-- start Data supplied --

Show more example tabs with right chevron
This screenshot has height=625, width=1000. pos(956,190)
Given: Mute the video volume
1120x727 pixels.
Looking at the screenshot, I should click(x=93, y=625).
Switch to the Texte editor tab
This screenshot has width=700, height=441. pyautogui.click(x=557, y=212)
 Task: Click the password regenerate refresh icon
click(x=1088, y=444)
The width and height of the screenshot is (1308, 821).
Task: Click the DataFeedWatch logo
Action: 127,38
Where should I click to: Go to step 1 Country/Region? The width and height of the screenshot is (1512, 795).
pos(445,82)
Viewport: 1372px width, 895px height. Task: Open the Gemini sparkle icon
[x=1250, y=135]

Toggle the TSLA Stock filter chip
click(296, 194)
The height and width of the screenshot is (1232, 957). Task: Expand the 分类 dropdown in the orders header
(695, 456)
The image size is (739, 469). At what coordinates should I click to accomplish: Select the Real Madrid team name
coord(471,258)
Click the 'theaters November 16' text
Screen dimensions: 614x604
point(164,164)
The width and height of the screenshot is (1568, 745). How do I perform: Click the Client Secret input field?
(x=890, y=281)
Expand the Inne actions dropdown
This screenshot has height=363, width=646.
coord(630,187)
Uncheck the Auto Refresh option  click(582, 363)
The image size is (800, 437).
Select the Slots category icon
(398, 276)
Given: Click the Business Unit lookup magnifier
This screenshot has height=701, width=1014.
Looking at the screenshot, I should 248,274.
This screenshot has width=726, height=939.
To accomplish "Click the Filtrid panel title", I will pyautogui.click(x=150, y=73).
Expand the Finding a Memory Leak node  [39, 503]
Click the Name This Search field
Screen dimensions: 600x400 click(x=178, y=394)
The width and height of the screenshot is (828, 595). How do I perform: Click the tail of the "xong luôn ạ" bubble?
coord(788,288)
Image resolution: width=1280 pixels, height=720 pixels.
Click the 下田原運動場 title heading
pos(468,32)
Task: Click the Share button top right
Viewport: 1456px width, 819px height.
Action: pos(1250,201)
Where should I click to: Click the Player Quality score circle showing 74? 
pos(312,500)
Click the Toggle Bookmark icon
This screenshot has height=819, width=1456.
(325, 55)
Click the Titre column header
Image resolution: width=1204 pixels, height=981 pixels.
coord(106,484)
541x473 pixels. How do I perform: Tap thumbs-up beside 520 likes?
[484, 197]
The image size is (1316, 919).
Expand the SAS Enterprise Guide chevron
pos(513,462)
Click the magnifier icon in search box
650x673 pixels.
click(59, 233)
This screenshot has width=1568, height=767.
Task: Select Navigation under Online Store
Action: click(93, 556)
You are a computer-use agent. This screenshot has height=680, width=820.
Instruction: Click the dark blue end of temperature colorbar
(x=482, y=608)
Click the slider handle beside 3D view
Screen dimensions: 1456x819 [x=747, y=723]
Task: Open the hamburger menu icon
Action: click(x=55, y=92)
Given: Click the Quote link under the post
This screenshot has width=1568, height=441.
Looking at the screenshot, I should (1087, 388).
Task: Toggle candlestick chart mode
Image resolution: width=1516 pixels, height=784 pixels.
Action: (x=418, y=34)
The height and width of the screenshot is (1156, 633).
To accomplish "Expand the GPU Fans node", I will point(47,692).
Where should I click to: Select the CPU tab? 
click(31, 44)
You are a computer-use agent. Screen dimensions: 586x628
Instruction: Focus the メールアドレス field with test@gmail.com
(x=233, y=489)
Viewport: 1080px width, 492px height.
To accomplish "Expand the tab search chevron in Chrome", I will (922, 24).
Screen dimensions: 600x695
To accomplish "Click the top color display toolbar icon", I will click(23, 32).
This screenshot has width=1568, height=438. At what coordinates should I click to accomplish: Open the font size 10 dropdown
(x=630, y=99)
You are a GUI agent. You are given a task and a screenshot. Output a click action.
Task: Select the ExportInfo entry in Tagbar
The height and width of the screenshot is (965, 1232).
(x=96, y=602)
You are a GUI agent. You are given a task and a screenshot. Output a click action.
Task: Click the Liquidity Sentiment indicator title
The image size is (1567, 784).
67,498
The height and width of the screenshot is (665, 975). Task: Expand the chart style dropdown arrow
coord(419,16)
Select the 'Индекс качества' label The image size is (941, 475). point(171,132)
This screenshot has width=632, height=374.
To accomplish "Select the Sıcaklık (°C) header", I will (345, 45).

-- end Data supplied --

--- Direction ---
Format the records as a two-column CSV with the columns instruction and click, one row for each record, each field quoted and any line breaks replaced with spaces. Begin at the line that has "Given: Click the Quote link under the post" and continue through the end of the records.

--- Complete output ---
instruction,click
"Given: Click the Quote link under the post This screenshot has width=1568, height=441.","Looking at the screenshot, I should (1087, 388)."
"Task: Toggle candlestick chart mode Image resolution: width=1516 pixels, height=784 pixels.","Action: (x=418, y=34)"
"The height and width of the screenshot is (1156, 633). To accomplish ""Expand the GPU Fans node"",","I will point(47,692)."
"Where should I click to: Select the CPU tab?","click(31, 44)"
"You are a computer-use agent. Screen dimensions: 586x628 Instruction: Focus the メールアドレス field with test@gmail.com","(x=233, y=489)"
"Viewport: 1080px width, 492px height. To accomplish ""Expand the tab search chevron in Chrome"",","I will (922, 24)."
"Screen dimensions: 600x695 To accomplish ""Click the top color display toolbar icon"",","I will click(23, 32)."
"This screenshot has width=1568, height=438. At what coordinates should I click to accomplish: Open the font size 10 dropdown","(x=630, y=99)"
"You are a GUI agent. You are given a task and a screenshot. Output a click action. Task: Select the ExportInfo entry in Tagbar The height and width of the screenshot is (965, 1232).","(x=96, y=602)"
"You are a GUI agent. You are given a task and a screenshot. Output a click action. Task: Click the Liquidity Sentiment indicator title The image size is (1567, 784).","67,498"
"The height and width of the screenshot is (665, 975). Task: Expand the chart style dropdown arrow","coord(419,16)"
"Select the 'Индекс качества' label The image size is (941, 475).","point(171,132)"
"This screenshot has width=632, height=374. To accomplish ""Select the Sıcaklık (°C) header"",","I will (345, 45)."